You know APR Performance for the company’s high-end carbon-fiber aero components, like their track-proven adjustable wings, air ducts, and brake-cooling systems. And now you know them for building what’s one of the boldest Corvette Stingrays you’ve seen yet that’s every bit as capable as the woven-fiber parts the Southern California aero firm churns out.
At least that’s what APR’s marketing and sponsorships guy, K.C. Chou, hopes you know. And all of that’s mostly because of the C7’s ProCharger that nets the LT1 engine just north of 600 hp. On 91 octane. Accompanying engine modifications are minimal, yet all very purposeful. Like the ProCharger airbox and intercooler tucked inside of the front bumper that wards of detonation, and the MagnaFlow Competition Series exhaust system that delivers the byproduct of all of this madness past a quartet of polished-up tailpipes.
According to Chou, that APR and MagnaFlow partnered up here was no accident.
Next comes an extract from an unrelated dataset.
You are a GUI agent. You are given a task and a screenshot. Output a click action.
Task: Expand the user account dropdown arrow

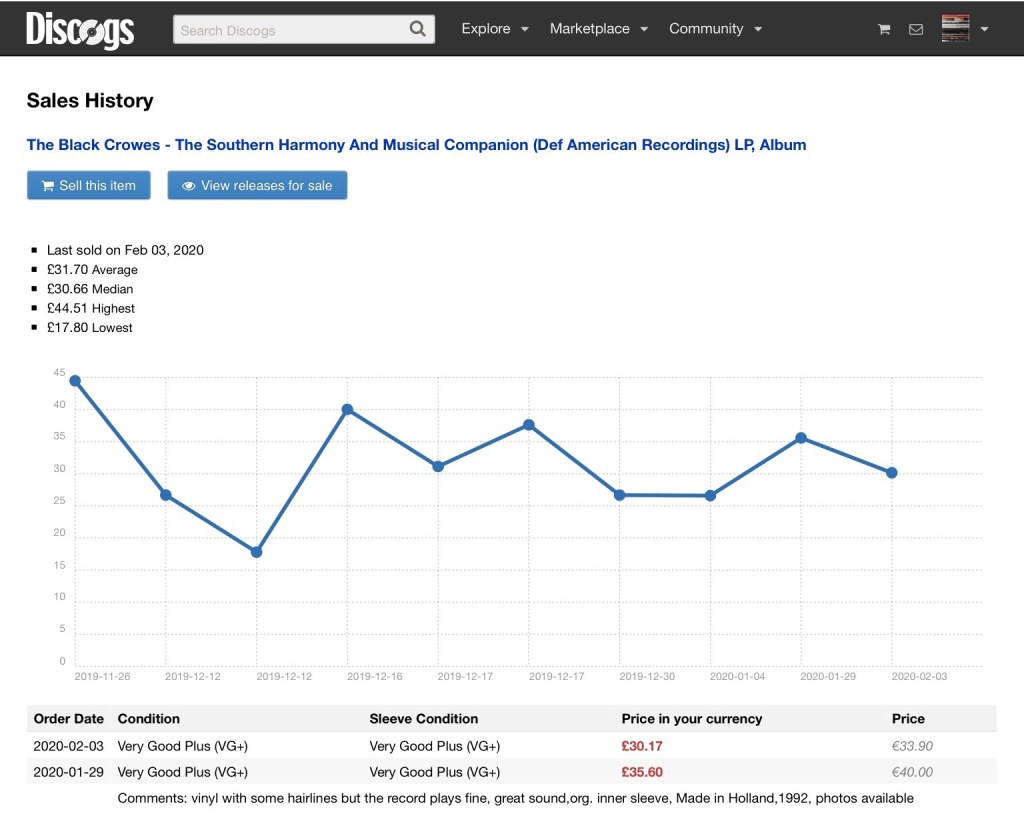click(985, 30)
Chou’s vision required an exhaust system that resulted in the sort of performance that any 600hp small-block would expect all while providing the right tone, and the veteran exhaust system manufacturer was in the midst of considering potential display partners for its 2014 SEMA booth. Stars aligned and, by November, the carbon-clad Stingray had made its way to the city of sin, where both companies would reveal their latest C7-specific goods under the guise of APR’s Stingray.
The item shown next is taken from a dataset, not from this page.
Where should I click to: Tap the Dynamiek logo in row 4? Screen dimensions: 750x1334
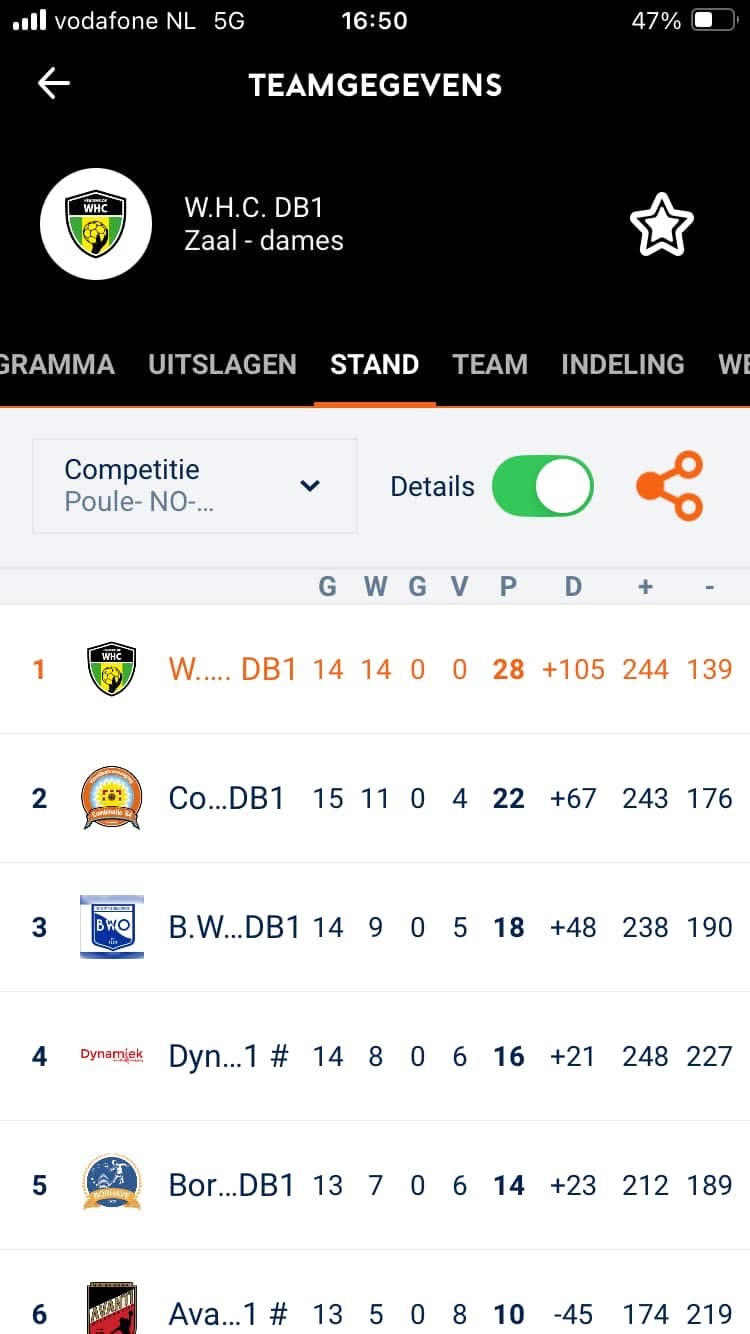[112, 1056]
Reveals like the phonebook’s worth of carbon-fiber components APR appointed its Corvette with and, soon after, made available to the public. The three-piece front splitter with its integrated side canards that directs air toward all the right places for more downforce is obvious; the carefully designed under-tray that accompanies the two-piece rear diffuser that helps streamline airflow from underneath the chassis isn’t so much. But together, this and the rest of the package helps transform the firm’s signature-red C7 into something even Z06 drivers ought to be wary of.
Chou reminds us to take a look at the fleet of project cars that have come from him and the APR crew dating back to 1999 and the same sort of red paint that drapes the C7 is obvious. According to Chou, it’s the bright color scheme that, in part, landed APR’s first SEMA build on the cover of a magazine; two more builds and two more covers followed, and the color’s since stuck around.
One-dimensional this Corvette is not, though. According to Chou, yes, it had to belt out a whole lot of power, but it also had to be comfortable enough to still want to circle the drive-thru in. It also had to look good while doing it. Which is why 19- and 20-inch Volk Racing G25 rims and low-profile Toyo Proxes replace what GM’s engineers thought best. Rims forged in Japan might not be the first you’d think pair amicably with a sports car with the sort of American heritage the Corvette has embedded so deeply into its sheetmetal, but you’d be wrong, and one look at the multi-cultural mashup proves it.
Chou and the team at APR also thought it’d be a good idea to make its C7 stop and turn just as good as it accelerates. For that they turned to KW Suspension for the company’s Variant 3 coilover system that let’s whomever has the mind to make damping adjustments to suit whether or not the destination is that drive-thru or the racetrack. Larger rotors and calipers also mean everybody will be a whole lot safer no matter if APR’s Stingray winds up bringing back a bag of cheeseburgers or a handful of timeslips.
Chou assures us that the company’s C7 is all very simple, yes, but every bit as purposeful. For every mod that appears as though it may’ve been added on for aesthetic appeasement, there’s a story behind it of how it makes this Stingray do everything that it does better. The aero, for example: Here, the fat’s cut down and downforce is stepped up. The chassis: Handling, grip, and safety are all the better for it. And the engine: Well, it makes 600 hp. And who ever had a problem with 600 hp?